Posted by: Dragon at May 20, 2005 08:09 PM

"my question is, what exactly is the point of a drop box on the side of a truck? Isnt it random whether or not you may or may not run into a truck while your strolling along the sidewalk, package in hand. I for one wouldnt prowl the streets looking for an unsuspecting driver, sprinting up to his truck, dropping it in and running away before he has the chance to notice. The fedex couriers, or any for that matter are only a moment or two away from their trucks, i just dont see the logic in having a drop box at all. If you're there, and the truck is there, that means, the driver is there so go hand your package to him."

Apparently this exists in NYC... I would suspect that there are many times when the drivers are not right next to their truck in NYC.... deliveries to offices in skyscrapers and such.. also in smaller towns when they deliver to stores in a mall or such.. they usually go to each store in the mall and are not just right next to their truck to hand the package to..

Posted by: Infinity at May 20, 2005 09:16 PM

Heres a story I found on how the drop slots in the trucks came to be in NYC

http://www.deccanherald.com/deccanherald/july072004/av3.asp

And apparently In some parts of the country ups is starting to do the same thing with the slots..

http://www.epinions.com/srvc-review-69A4-5275A13-3817E69D-bd4

Posted by: infinity at May 20, 2005 09:19 PM

>Boris the Spider:

>What is broken here is that the second customer service person said that things get lost on the drop boxes all the time. If the boxes really are not reliable, the customer service employees should work internally to get them either changed or removed, while taking ownership of the problem at hand for the caller.

Agreed, though I feel compelled to comment as a (former, thank God) customer service supervisor for a major company. First, while a major blunder on the part of the rep, it is not necessarily indicative of a big problem. True, once is a big problem for an individual customer, and the rep should take ownership to solve that one problem. On a corporate scale, however, losing just 1/10th of 1% of the 2.1 million packages per day Fed Ex handles (which would be a phenominally good rate) means that 2,100 packages PER DAY would get lost, and this rep has the job of dealing with those customers on a daily basis. Without the view of the vast forest, he just sees a lot of trees and starts feeling that there are nothing but righteously angry customers. Understandable in a high stress customer service environment, but ultimately ignoring the other 2 million + happy customers who DON'T call to say "Hey, my package got there on time, great service, thanks!"

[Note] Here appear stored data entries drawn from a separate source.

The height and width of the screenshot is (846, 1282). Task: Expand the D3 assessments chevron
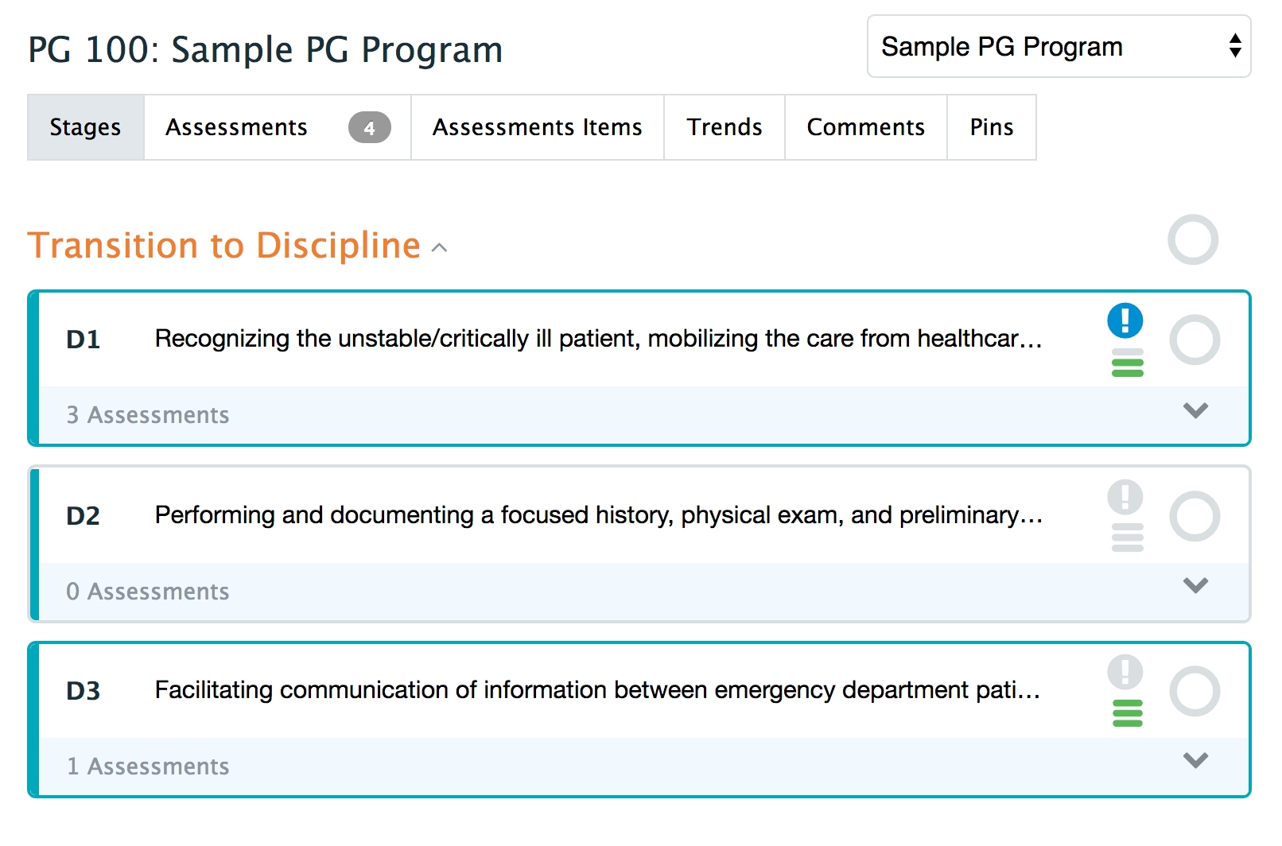point(1195,761)
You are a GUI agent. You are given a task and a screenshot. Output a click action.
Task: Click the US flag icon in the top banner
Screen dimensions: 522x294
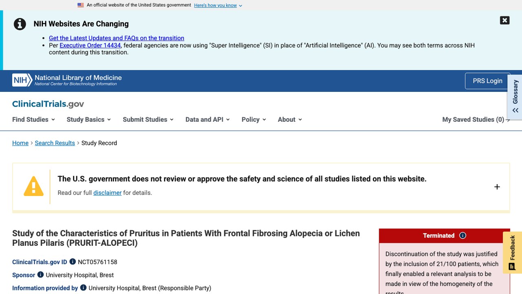(81, 5)
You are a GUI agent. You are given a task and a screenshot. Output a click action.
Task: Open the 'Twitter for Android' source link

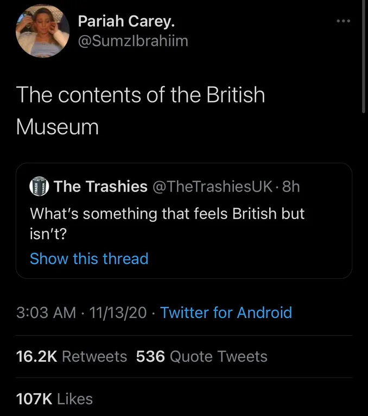[226, 312]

Secondly, this rep may be experiencing burn out precisely because he has seen the same problem so many times he has identified common elements and made suggestions to fix them...only to see the suggestions ignored and the problem continue. Improvements come slowly in large organizations. As a supervisor, I saw many excellent suggestions disappear upward into the ether--until finally a feedback system was set up. Even then, the feedback would come back to the agent with various reasons the suggestion wouldn't be implemented (usually labeled as not practical or cost effective). On some occasions these "not cost effective" suggestions would show up six months after the identical idea from my rep was rejected--this time as policy, with the new submitter written up in the company newsletter and given a $100 prize for the best idea. That's a really great way to motivate people, by the way.

Point being, there are always some things broken in an organization of any size. Some are big, and some are small, and some interact in different ways. Personally, I think the truck drop box idea is pretty cool, and like the way it came to be (thanks to infinity for the link). It does appear the implementation has some wrinkles, however, and agree that this particular experience with Fed Ex is definitely BROKEN and shows some things wrong that need to be fixed.

Posted by: Erich at May 21, 2005 12:20 PM

I can't believe you all are angry at the customer rep for giving you the truth as he sees it.

He has not yet been given the responibility to fix problems with the system as it is, and will not be given that reponsibility until he has worked there long enough to accept the system with its problems. And with accepting system problems he will cease to identify them as problems that could be fixed, instead accepting them as part of the system and move on to other issues.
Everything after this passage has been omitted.